Collected data
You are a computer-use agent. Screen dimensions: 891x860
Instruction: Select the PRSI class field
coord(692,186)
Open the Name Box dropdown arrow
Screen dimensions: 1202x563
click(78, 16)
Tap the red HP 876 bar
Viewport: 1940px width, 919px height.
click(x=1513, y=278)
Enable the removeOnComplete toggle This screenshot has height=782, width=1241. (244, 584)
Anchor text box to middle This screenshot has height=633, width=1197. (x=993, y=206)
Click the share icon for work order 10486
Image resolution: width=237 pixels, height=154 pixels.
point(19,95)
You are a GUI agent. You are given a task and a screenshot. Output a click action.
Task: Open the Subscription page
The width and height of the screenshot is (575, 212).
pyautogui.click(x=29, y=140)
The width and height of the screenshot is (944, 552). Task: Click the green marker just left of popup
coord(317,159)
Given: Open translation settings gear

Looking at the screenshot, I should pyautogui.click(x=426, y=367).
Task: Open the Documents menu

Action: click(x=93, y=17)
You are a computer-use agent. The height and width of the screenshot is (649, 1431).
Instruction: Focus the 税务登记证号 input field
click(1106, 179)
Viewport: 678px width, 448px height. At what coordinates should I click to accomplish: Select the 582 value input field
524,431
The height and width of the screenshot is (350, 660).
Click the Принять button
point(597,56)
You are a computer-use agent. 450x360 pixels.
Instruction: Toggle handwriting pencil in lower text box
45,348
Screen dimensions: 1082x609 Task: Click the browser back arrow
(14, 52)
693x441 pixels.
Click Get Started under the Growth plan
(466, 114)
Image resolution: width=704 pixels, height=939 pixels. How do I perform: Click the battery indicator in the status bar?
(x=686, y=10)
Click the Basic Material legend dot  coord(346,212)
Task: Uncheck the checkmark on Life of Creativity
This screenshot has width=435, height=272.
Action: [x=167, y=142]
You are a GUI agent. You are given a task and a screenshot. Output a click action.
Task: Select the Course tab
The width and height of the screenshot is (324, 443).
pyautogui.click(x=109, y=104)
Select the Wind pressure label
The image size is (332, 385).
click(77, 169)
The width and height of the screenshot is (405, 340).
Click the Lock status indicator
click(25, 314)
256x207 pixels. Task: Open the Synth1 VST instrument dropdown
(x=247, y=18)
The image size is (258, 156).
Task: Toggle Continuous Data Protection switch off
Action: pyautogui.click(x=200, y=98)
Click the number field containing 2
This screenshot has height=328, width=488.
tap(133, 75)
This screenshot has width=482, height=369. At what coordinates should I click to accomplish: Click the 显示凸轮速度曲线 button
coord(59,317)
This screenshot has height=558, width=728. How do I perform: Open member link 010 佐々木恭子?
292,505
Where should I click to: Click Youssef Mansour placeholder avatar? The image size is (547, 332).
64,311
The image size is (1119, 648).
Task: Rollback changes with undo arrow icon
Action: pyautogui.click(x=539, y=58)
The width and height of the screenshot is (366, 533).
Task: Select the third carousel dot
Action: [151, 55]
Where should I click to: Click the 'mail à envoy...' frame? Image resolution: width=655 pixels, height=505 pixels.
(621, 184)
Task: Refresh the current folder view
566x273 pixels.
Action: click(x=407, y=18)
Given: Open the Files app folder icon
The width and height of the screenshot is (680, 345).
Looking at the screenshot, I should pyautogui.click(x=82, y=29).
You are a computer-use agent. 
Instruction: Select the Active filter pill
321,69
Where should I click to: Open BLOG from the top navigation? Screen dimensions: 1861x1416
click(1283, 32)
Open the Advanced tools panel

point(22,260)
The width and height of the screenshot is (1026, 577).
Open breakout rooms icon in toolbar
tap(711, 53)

Problem -
For this exercise, retype each entry from above exactly as it stands.

Result of the exercise -
You are a computer-use agent. Screen dimensions: 891x860
Instruction: Select the PRSI class field
coord(692,186)
Open the Name Box dropdown arrow
Screen dimensions: 1202x563
click(78, 16)
Tap the red HP 876 bar
Viewport: 1940px width, 919px height.
click(x=1513, y=278)
Enable the removeOnComplete toggle This screenshot has height=782, width=1241. (244, 584)
Anchor text box to middle This screenshot has height=633, width=1197. (x=993, y=206)
Click the share icon for work order 10486
Image resolution: width=237 pixels, height=154 pixels.
point(19,95)
You are a GUI agent. You are given a task and a screenshot. Output a click action.
Task: Open the Subscription page
The width and height of the screenshot is (575, 212).
pyautogui.click(x=29, y=140)
The width and height of the screenshot is (944, 552). Task: Click the green marker just left of popup
coord(317,159)
Given: Open translation settings gear

Looking at the screenshot, I should pyautogui.click(x=426, y=367).
Task: Open the Documents menu

Action: click(x=93, y=17)
You are a computer-use agent. The height and width of the screenshot is (649, 1431).
Instruction: Focus the 税务登记证号 input field
click(1106, 179)
Viewport: 678px width, 448px height. At what coordinates should I click to accomplish: Select the 582 value input field
524,431
The height and width of the screenshot is (350, 660).
Click the Принять button
point(597,56)
You are a computer-use agent. 450x360 pixels.
Instruction: Toggle handwriting pencil in lower text box
45,348
Screen dimensions: 1082x609 Task: Click the browser back arrow
(14, 52)
693x441 pixels.
Click Get Started under the Growth plan
(466, 114)
Image resolution: width=704 pixels, height=939 pixels. How do I perform: Click the battery indicator in the status bar?
(x=686, y=10)
Click the Basic Material legend dot  coord(346,212)
Task: Uncheck the checkmark on Life of Creativity
This screenshot has width=435, height=272.
Action: [x=167, y=142]
You are a GUI agent. You are given a task and a screenshot. Output a click action.
Task: Select the Course tab
The width and height of the screenshot is (324, 443).
pyautogui.click(x=109, y=104)
Select the Wind pressure label
The image size is (332, 385).
click(77, 169)
The width and height of the screenshot is (405, 340).
Click the Lock status indicator
click(25, 314)
256x207 pixels. Task: Open the Synth1 VST instrument dropdown
(x=247, y=18)
The image size is (258, 156).
Task: Toggle Continuous Data Protection switch off
Action: pyautogui.click(x=200, y=98)
Click the number field containing 2
This screenshot has height=328, width=488.
tap(133, 75)
This screenshot has width=482, height=369. At what coordinates should I click to accomplish: Click the 显示凸轮速度曲线 button
coord(59,317)
This screenshot has height=558, width=728. How do I perform: Open member link 010 佐々木恭子?
292,505
Where should I click to: Click Youssef Mansour placeholder avatar? The image size is (547, 332).
64,311
The image size is (1119, 648).
Task: Rollback changes with undo arrow icon
Action: pyautogui.click(x=539, y=58)
The width and height of the screenshot is (366, 533).
Task: Select the third carousel dot
Action: [151, 55]
Where should I click to: Click the 'mail à envoy...' frame? Image resolution: width=655 pixels, height=505 pixels.
(621, 184)
Task: Refresh the current folder view
566x273 pixels.
Action: click(x=407, y=18)
Given: Open the Files app folder icon
The width and height of the screenshot is (680, 345).
Looking at the screenshot, I should pyautogui.click(x=82, y=29).
You are a computer-use agent. 
Instruction: Select the Active filter pill
321,69
Where should I click to: Open BLOG from the top navigation? Screen dimensions: 1861x1416
click(1283, 32)
Open the Advanced tools panel

point(22,260)
The width and height of the screenshot is (1026, 577).
Open breakout rooms icon in toolbar
tap(711, 53)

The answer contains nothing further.